In 2008 and 2011, residents of northeastern North Carolina were impacted by wildfire smoke as a result of two significant peat bog fires in the Great Dismal Swamp National Wildlife Refuge (
https://www.fws.gov/refuge/great_dismal_swamp/, accessed on 31 December 2021). There were also wildfires that occurred in other areas (Pains Bay Fire and Pender County Fire; see [
18]) before the Dismal swamp fire of 2011 and one that occurred concurrently with the Dismal Swamp fire of 2008 in the Pocosin Lakes National Wildlife Refuge (see [
6]). To our knowledge, there were no other major wildfires in this area from 2007 through 2012 based on internet searches and data from the National Interagency Fire Center (
https://www.nifc.gov/index.html, accessed on 31 December 2021).
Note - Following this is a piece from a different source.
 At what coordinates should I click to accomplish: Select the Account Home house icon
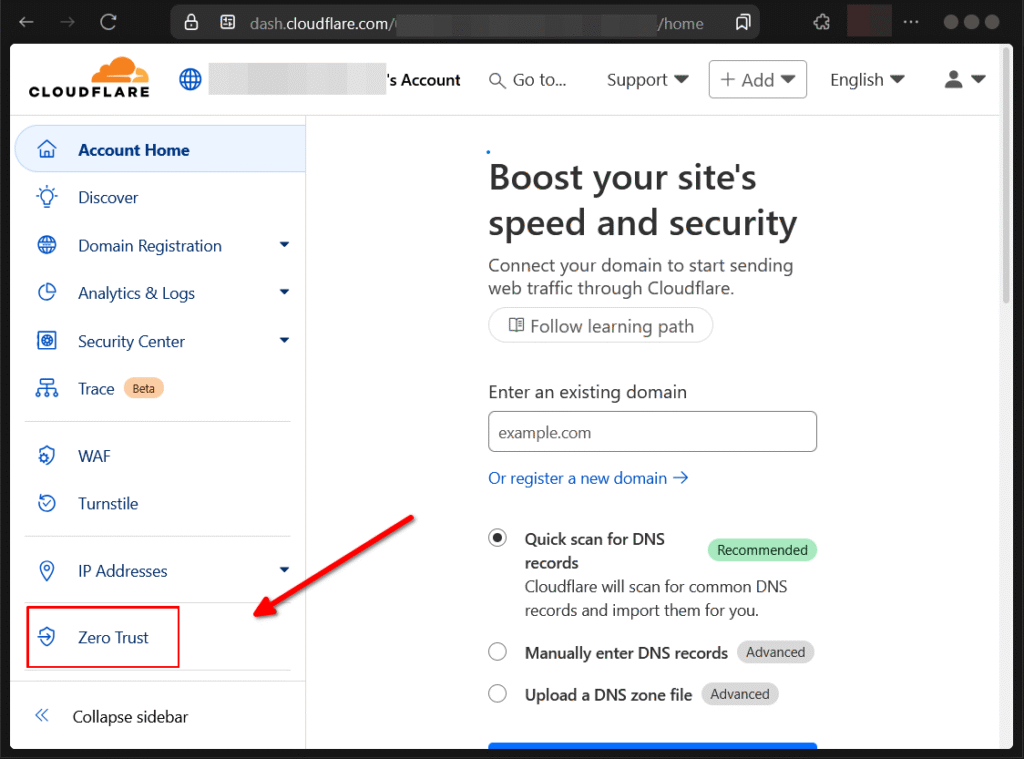pos(46,148)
We endeavored to review the medical records at a local outpatient allergy clinic in order to examine potential effects on community members, with a specific focus on the Dismal Swamp fires.
2. Materials and Methods
For this study, access to medical records was crucial, and as such, the identification of a clinic in an area impacted by the Great Dismal Swamp wildfires had to be identified. The participating clinic was in a small town that can be characterized as an urban cluster within a county of less than 40,000 residents. The clinic was located southeast of the fire area and roughly 25 miles from the center and approximately 10 miles from the southern border of the Great Dismal Swamp National Wildlife refuge. This study was approved by the University Institutional Review Board (IRB) under protocol #1207671-4.
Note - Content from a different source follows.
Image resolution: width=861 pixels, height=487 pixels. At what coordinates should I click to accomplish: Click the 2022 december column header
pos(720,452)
This study utilized an observational approach for the initial exploratory analyses and a cohort study design for the final analyses. Initially, a descriptive assessment of the data was completed by looking at the relative frequency of the ICD-9 codes assigned at the clinic during the pre-fire, during-fire, and post-fire periods to determine which ICD codes occurred more frequently in each time period. Then, patient-level data for common ICD codes from the participating clinic’s medical charts were abstracted for the years 2007 through 2012 and included patients seen at the clinic during this five-year period (total 10,024 clinic visits), their demographic information, age, height, weight, date of clinic visit, primary and secondary ICD-9 codes, peak flow measures, predicted peak flow, and their personal best peak flow measure recorded at the clinic as a baseline. Each patient had their BMI in kg/m
2 at the time of their clinic visit computed as per standard methodology [
19]. This longitudinal data followed the patients over the five-year study timeframe and therefore, many patients had repeated peak flow measures recorded over time. Data were analyzed separately for each fire event, where the first fire (Fire #1) occurred from 9 June through 7 October 2008 and the second fire (Fire #2) occurred from 4 August through 11 October 2011. The datasets for each fire event were grouped for analysis into time periods that included a pre-fire period, during-fire period, and post-fire period. The pre-fire period was the same calendar days as the fire but one year prior to the fire event. For example, the pre-fire period for Fire #1 was therefore 9 June through 7 October 2007. The during-fire timeframe was when the wildfire was actually burning, and the post-fire time period was the same calendar days as the fire event but one year after the fire had occurred. For example, the post-fire period for Fire #1 was therefore 9 June through 7 October 2009. The rationale for the selection of these time periods was that they would be the most comparable time periods because throughout the year, other airborne agents, such as allergies, viral infections (e.g., flu season), and air pollutants (e.g., pollen and molds, ozone, etc.), vary seasonally and impact clinic visits and the respiratory performance of patients. Having the datasets match on calendar days helps to roughly adjust for this seasonal variation and therefore makes the patient data more comparable because they are compared during the same season with the same seasonal influences.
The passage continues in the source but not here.